# Exercise text:

Average fare paid by air passengers for specified routes single journey decreased by -4.59% MOM and increased by 20.60% YOY to N36,884.59 in September 2020 from N38,659.86 in August 2020.

  • The states with the highest airfare were Lagos (N39,750.00), Rivers (N39,520.00), and Anambra (N38,950.00); while states with the lowest airfare were Akwa Ibom (N32,500.00), Sokoto (N33,700.00), and Benue (N35,000.00).
  • The average fare paid by passengers for waterway passenger transport increased by 7.06% MOM and by 34.13% YOY to N734.26 in September 2020 from N685.82 in August 2020.
  • The states with the highest fare by waterway passenger transport were Bayelsa (N2,250.23), Rivers (N2,200.64), and Delta (N2,150.30); while states with the lowest fare by waterway passenger transport were Borno (N200.48), Gombe (N264.29), and Abuja FCT (N294.10).

READ: Nigeria’s inflation rate hits 13.71% as food prices soar

What this means: According to the NBS, transportation makes up 6.4% of consumption expenditure of millions of naira next only to food at over 50%. Transport is also a key input cost for determining food prices and conducting business in the country contributing to the inflation rate. A combination of bad roads. poor infrastructure, exchange rate devaluation, removal of fuel subsidies, and a general rise in prices of goods and services have impacted transportation costs across the country.

# Data provided:
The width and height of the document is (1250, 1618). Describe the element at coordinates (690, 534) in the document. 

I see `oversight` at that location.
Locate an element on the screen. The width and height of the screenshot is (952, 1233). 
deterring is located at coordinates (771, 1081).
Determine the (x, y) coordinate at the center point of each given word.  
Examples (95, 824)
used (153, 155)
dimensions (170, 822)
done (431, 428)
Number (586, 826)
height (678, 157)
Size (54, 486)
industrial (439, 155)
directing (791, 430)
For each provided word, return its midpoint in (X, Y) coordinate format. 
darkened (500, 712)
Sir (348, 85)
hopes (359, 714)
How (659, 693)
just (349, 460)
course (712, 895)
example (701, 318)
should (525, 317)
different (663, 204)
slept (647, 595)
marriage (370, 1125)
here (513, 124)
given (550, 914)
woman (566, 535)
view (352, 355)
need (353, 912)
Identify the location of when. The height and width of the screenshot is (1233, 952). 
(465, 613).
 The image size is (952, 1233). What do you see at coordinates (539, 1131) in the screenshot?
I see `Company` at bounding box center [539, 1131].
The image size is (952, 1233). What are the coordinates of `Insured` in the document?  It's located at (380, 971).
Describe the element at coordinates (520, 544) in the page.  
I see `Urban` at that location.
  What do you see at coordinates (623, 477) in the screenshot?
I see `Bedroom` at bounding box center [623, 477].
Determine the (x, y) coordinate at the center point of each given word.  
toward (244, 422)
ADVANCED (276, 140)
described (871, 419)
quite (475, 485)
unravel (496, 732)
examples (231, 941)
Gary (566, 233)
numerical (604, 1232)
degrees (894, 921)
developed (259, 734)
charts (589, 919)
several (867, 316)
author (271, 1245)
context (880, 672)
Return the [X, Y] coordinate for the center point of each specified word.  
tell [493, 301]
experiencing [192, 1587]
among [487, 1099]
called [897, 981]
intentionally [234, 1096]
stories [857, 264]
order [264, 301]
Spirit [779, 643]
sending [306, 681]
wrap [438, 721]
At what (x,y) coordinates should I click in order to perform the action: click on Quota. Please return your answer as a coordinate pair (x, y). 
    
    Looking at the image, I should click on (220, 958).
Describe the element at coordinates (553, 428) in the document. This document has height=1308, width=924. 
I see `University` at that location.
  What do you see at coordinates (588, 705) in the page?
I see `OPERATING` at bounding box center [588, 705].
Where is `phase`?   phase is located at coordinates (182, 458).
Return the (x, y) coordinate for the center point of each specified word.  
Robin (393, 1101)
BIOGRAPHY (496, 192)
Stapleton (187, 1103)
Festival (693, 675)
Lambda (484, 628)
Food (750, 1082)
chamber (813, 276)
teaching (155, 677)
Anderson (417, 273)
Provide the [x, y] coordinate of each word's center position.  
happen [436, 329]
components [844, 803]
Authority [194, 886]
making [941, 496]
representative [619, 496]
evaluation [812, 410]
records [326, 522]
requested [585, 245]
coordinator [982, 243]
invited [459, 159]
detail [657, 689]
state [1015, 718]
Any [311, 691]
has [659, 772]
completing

# Work task:
Using the transport fare text, answer these:
(a) Which state had the highest airfare, and what was it?
(b) Which state had the lowest fare by waterway passenger transport?
(c) According to the NBS, what share of consumption expenditure does transportation make up?

# Result of the task:
(a) Lagos, at N39,750.00.
(b) Borno, at N200.48.
(c) 6.4%.